The data START

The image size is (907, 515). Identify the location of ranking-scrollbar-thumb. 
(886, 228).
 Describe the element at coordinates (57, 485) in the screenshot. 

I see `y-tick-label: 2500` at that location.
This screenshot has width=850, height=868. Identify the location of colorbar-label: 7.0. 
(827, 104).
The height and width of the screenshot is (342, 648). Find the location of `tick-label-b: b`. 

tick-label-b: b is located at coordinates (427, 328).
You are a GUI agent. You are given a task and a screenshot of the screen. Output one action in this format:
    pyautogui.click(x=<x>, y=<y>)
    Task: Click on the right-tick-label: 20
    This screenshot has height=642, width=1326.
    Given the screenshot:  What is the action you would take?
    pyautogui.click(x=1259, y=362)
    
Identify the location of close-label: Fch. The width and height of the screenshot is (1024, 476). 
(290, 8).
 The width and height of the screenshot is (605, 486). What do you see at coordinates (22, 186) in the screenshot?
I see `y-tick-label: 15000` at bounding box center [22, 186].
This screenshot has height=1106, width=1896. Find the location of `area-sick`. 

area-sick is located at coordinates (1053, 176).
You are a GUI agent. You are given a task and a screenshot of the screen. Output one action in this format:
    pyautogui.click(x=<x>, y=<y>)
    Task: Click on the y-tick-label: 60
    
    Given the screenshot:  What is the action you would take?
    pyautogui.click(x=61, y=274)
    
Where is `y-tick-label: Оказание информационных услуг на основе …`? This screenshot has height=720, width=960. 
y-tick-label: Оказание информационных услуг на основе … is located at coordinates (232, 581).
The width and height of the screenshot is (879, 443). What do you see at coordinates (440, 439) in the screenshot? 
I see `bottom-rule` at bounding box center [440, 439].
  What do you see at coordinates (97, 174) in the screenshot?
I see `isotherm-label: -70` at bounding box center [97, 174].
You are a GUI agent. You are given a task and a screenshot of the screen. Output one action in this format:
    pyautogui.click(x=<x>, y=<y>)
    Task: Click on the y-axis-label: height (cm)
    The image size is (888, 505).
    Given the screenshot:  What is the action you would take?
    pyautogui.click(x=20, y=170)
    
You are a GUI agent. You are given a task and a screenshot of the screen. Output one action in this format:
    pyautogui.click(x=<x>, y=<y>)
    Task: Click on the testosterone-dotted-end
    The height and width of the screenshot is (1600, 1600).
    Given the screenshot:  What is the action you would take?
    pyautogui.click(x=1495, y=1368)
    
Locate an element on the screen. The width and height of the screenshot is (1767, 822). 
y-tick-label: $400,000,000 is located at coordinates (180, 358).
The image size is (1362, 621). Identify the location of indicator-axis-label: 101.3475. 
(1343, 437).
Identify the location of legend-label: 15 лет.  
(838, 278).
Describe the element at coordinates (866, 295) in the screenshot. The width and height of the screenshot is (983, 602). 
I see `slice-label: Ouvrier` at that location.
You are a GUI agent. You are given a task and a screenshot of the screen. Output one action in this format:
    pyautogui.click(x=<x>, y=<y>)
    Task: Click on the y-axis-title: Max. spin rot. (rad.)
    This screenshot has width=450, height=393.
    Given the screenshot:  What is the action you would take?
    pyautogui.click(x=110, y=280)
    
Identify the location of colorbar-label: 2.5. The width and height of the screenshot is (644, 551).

The data END

--- What to do ---
Show every line of the entries above that contains the string "услуг". Letter case counts.

--- Completed exercise ---
Where is `y-tick-label: Оказание информационных услуг на основе …`? This screenshot has height=720, width=960. 
y-tick-label: Оказание информационных услуг на основе … is located at coordinates (232, 581).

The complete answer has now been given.